In went a shuddering breath. "I'm a friend. Who are you? Can you tell me your name?" Her arm slid back under Marta's knees and she lifted her up. One foot on the floor and into the rear seat. "I'm going to give you another injection, okay? Something for pain. And then I'm taking you to the hospital. Seven's there. He's alive."
"A friend…" Marta's whisper was repetition, as if it hearing it again would force everything to make more sense. It didn't. But she repeated it again. And again. Four or five times before her mind jolted itself to what came next. Her eyes focused on the woman's face, intense for a long and silent moment until she tipped forward, head against shoulder, and exhaled. "Martha," she said, still a whisper, the memory of someone else cooing in her ear, memories that were too old to come with vision or really anything more than sweet scents that had no place around a child. But then she shook herself (and her head) and frowned. "Marta."
And then she was moving, being lifted, and she'd regained enough focus to groan with the pain of it. There was the soft promise of something to steal the pain away, but for the moment she simply had to grit her teeth against it. It made her awareness grey out for a bit, and when she regained focus, the arms were gone. But the voice remained, feminine, with promises that Seven hadn't died, even though she'd seen it. She'd seen it so many times. But the promises… "Alive." There was a longing to her own word, but after that one she went silent. And hoped.

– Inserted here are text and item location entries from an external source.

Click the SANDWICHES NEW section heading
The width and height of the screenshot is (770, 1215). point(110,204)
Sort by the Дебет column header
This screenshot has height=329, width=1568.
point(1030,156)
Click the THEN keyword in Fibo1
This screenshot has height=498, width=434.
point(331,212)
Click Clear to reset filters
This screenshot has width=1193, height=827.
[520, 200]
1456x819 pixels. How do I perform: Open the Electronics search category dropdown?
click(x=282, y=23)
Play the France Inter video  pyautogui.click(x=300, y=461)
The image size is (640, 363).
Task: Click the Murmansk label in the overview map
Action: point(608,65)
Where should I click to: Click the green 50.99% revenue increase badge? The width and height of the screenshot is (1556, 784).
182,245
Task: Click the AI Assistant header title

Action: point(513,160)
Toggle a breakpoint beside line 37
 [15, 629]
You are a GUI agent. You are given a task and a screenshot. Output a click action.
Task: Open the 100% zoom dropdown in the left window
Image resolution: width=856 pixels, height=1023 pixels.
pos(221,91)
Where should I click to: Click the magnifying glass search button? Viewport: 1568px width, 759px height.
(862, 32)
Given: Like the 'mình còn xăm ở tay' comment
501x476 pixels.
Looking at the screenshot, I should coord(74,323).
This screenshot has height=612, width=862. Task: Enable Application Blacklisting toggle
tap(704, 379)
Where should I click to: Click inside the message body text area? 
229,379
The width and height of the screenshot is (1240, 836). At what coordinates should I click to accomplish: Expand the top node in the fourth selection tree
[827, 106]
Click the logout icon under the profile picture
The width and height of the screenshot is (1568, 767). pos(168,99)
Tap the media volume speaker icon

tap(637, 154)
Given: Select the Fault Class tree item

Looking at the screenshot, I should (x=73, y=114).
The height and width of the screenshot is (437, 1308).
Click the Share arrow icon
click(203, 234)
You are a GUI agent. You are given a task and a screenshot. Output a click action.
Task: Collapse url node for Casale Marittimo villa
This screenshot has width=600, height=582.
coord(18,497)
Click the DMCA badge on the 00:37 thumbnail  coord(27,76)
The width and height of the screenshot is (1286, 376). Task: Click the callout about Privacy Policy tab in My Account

Martha was her grandmother's name and it made her mouth quirk, but it was the change, the clarification that caught her attention, had her head jerking sharply to look at the woman. "Marta. Marta? Seven was looking for you. I'm going to take you to him." Her own mantra as she helped Marta get settled into the seat, doing her best to keep the pressure off the other woman's feet.
And then, like she promised, she reached into her pocket for another vial and a syringe. Hell if she understood dosing, but she had skimmed the package insert earlier when giving a dose to Seven and drew up 10 mg's. "I really hope you aren't allergic to this," she said, a fervent wish before she gave her the silver kiss of a needle into her upper arm. "There." Antidote and pain medicine given, she shut the door and clambered into the driver's seat to call Steve and get Marta to the hospital.